ValueError: Length mismatch: Expected axis has 5 elements, new values have 10 elements
Similar to this question, I assume the problem is with the NaT
in the date column, so I tried df.fillna('nan')
. Unfortunately, this threw the same error - is this because the date column recognises the string 'nan'
as a np.nan
?
I tried filling with a string, 'nullv'
, which got me 'ValueError: could not convert string to Timestamp'
.
So, my current solution looks like:
df['uuid'] = np.nan
df.date = df.date.astype('str')
df.uuid = df.groupby(['id', 'date']).uuid.transform(lambda g: uuid.uuid4())
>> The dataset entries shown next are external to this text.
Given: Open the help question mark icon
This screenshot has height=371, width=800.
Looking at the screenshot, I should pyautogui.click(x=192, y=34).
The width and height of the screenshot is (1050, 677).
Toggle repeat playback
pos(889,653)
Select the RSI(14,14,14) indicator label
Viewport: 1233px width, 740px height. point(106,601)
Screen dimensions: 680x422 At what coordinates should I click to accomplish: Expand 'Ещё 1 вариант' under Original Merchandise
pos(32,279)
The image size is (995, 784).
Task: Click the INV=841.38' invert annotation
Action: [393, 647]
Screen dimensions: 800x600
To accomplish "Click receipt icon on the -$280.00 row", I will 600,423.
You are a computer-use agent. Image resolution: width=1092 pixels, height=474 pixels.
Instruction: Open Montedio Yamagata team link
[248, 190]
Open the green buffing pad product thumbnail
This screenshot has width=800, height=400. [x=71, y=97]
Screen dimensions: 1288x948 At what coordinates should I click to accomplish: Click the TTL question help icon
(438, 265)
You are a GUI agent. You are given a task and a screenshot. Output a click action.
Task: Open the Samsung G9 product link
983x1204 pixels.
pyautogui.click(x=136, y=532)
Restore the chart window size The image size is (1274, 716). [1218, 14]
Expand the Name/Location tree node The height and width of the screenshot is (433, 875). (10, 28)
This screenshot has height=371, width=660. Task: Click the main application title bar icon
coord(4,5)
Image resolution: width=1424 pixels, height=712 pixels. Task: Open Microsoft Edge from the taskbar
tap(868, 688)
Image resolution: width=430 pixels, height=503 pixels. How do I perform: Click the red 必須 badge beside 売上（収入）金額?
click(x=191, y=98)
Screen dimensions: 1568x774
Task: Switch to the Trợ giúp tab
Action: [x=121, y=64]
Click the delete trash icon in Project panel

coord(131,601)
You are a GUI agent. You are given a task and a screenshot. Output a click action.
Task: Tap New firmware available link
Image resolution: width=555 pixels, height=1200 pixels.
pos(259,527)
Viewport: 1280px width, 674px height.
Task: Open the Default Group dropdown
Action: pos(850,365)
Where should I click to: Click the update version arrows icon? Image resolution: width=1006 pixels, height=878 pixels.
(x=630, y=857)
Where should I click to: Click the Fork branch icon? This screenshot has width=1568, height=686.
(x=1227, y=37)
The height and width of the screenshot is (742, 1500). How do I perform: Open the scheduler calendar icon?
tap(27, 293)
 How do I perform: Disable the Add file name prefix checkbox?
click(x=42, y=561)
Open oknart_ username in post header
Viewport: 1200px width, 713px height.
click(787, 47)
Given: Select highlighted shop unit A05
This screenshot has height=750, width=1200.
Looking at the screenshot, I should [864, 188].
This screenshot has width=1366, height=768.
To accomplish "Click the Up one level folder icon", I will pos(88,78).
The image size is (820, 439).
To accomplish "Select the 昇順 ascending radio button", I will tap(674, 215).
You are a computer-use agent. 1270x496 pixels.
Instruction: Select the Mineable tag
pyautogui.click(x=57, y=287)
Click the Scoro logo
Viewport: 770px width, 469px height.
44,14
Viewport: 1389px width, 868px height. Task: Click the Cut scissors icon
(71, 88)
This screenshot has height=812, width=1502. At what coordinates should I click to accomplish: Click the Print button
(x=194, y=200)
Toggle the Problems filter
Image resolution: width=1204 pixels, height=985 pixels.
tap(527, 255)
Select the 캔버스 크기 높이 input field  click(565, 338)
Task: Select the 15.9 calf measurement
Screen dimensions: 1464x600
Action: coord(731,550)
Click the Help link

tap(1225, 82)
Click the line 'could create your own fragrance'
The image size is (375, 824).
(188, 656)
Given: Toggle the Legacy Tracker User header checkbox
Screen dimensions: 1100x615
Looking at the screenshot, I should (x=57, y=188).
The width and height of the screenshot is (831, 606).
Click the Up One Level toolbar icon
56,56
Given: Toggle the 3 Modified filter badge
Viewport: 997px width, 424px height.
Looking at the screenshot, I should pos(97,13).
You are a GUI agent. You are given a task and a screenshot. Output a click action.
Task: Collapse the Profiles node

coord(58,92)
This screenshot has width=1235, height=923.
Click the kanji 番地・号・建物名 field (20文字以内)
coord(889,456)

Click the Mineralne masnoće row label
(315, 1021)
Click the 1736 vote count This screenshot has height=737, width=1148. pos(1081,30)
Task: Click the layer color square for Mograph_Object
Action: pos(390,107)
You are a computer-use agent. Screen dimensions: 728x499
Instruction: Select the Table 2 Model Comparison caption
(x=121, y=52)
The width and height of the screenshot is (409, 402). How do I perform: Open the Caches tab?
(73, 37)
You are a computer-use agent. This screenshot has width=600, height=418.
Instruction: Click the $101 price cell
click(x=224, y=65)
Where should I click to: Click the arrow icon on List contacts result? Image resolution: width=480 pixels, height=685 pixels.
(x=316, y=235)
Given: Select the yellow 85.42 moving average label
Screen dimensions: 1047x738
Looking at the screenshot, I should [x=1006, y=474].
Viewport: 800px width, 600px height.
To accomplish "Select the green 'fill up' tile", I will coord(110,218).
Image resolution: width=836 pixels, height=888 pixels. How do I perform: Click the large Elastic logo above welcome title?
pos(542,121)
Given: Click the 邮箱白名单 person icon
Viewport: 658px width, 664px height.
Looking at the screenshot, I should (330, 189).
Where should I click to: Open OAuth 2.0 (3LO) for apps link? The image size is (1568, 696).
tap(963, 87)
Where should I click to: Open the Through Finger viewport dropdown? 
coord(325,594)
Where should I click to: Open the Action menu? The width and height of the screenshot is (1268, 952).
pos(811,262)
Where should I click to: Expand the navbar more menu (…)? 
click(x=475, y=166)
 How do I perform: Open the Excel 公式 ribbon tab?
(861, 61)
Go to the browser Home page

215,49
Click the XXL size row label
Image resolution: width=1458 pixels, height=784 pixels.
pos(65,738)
df.date = pd.to_datetime(df.date)
df
Out[9]:
id date grade length uuid
0 012 2008-11-05 NaN 1.0 267b9c5f-41d9-4a8c-91af-aaa2dbddc911
1 013 NaT NaN 2.0 0e7ae8fa-cf64-4c3a-abd8-85d40b6253a4
2 014 NaT NaN 3.0 d1de91d8-099e-492c-8434-94ebd269280f
3 014 2008-11-05 NaN 4.0 91b42203-1a31-4dfe-8566-abba3686734f
4 015 NaT NaN 5.0 6a83b025-98c4-4196-8bfb-1ca88e426d8b
5 015 2008-11-05 NaN 6.0 d0ba9dfc-fa2b-4a1f-995b-66f798bd9259
6 016 NaT NaN 7.0 67a26331-03de-440e-8958-89a375007535
7 016 2008-11-05 NaN 8.0 ca94c6f2-1520-4162-94cf-cf4536fb8828
8 017 NaT NaN NaN 133da892-a0ef-4fa3-9557-14049e8f3b66
9 017 2008-11-05 NaN 10.0 4a19db2b-0166-45e0-aff0-54f83b479507
There's surely another way than converting to string and back again?
Upvotes: 4
Views: 4773